Discussion in 'Education news' started by moscowbore, Feb 14, 2018.

  1. Vince_Ulam

    Vince_Ulam Star commenter

    Horses led to water do not always drink.

    Several years ago. The Primary mathematics syllabus changed much? Category theory on there now, is it?

    We call it Year 7.

    Probably.

    Then why has a retired Primary teacher leading mathematics interventions for the same pupils in the same Primary for the past three years? What are their teachers doing? Category theory after all?

    There is not that much mathematics to cover. You've got seven years to teach pupils basic arithmetic and introduce them to a couple of other areas. You're not being asked to build Rome in a day but still Primary teachers stray into non-statutory areas.

    Teach the methods, the understanding follows.
     
    monicabilongame likes this.
  2. Vince_Ulam

    Vince_Ulam Star commenter

    "Published 10 September 2015
    From: Ofsted
    "
    Gov.uk, 10th September 2015.

    Fruit of the poisonous tree.
     
    Scintillant likes this.
  3. catbefriender

    catbefriender Senior commenter

    Really feel for the primary teachers on this one. And I agree with the OP, primary teachers know what they are doing and are doing a great job and NO MORE TESTS are needed at KS2 they already have the boring Year 1 Phonics, Year 2 SATs, End of Year 5/Transfer tests which although not compulsory every school in my LA seems to do, and the dreadful Year 6 SATs.

    Too much stress, too many tests. Leave the kids alone...
     
  4. Pomza

    Pomza Star commenter

    The status of Key Stage 3 as the poor relation to other key stages was exemplified in the way schools monitored and assessed pupils’ progress. Inspectors found that too many secondary schools did not work effectively with partner primary schools to understand pupils’ prior learning and ensure that they built on this during Key Stage 3. Worryingly, some secondary leaders simply accepted that pupils would repeat what they had already done in primary school during the early part of Key Stage 3, particularly in Year 7.

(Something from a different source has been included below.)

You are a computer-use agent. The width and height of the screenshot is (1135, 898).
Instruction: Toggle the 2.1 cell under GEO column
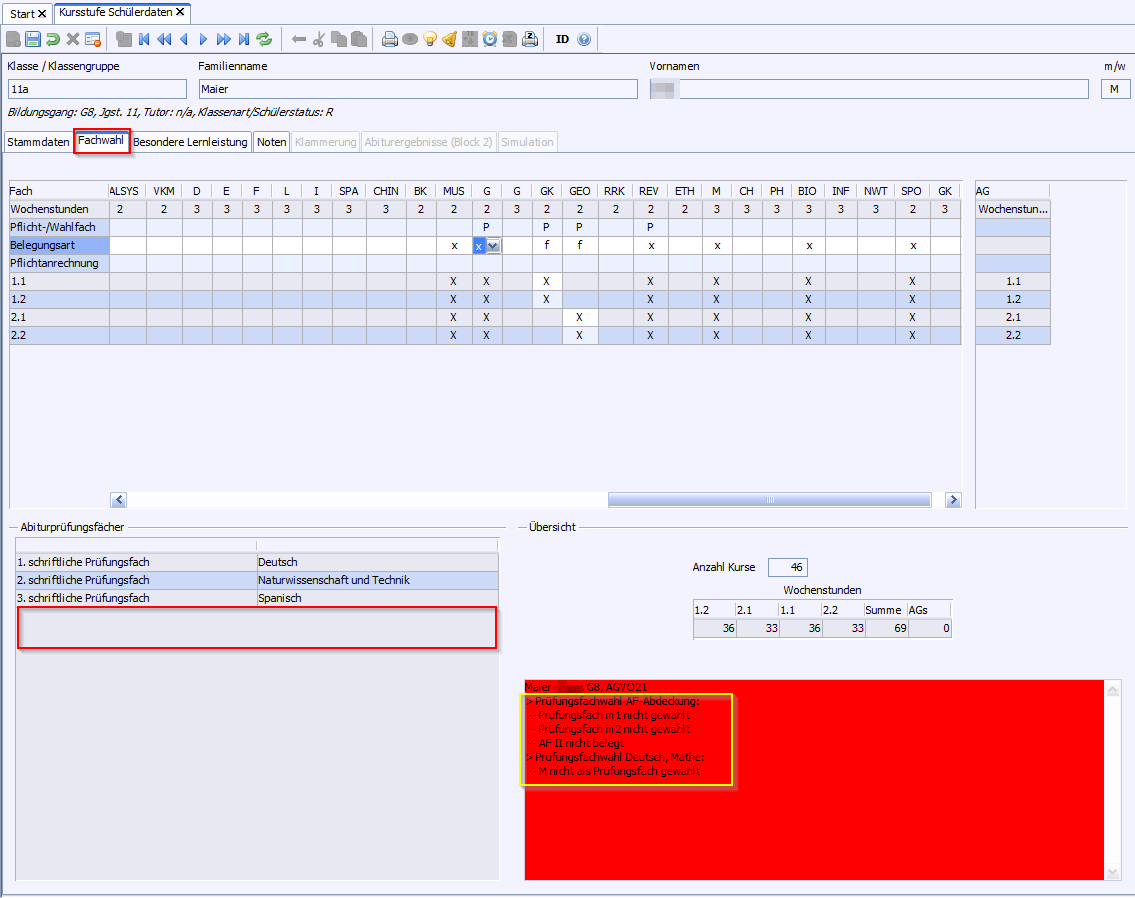579,317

    Ask any Year Six teacher what they think when their previous year's students turn-up and share what's in their new books...

    Maybe they are all poisonous too.
     
  5. Vince_Ulam

    Vince_Ulam Star commenter

    Ah, yes, the annual Visit-Last-Year's-Teacher-To-Show-Them-Your-Current-Exercise-Book Day. We all love that day so much, particularly the special hats. I heard they're making it into a bank holiday. Can't wait.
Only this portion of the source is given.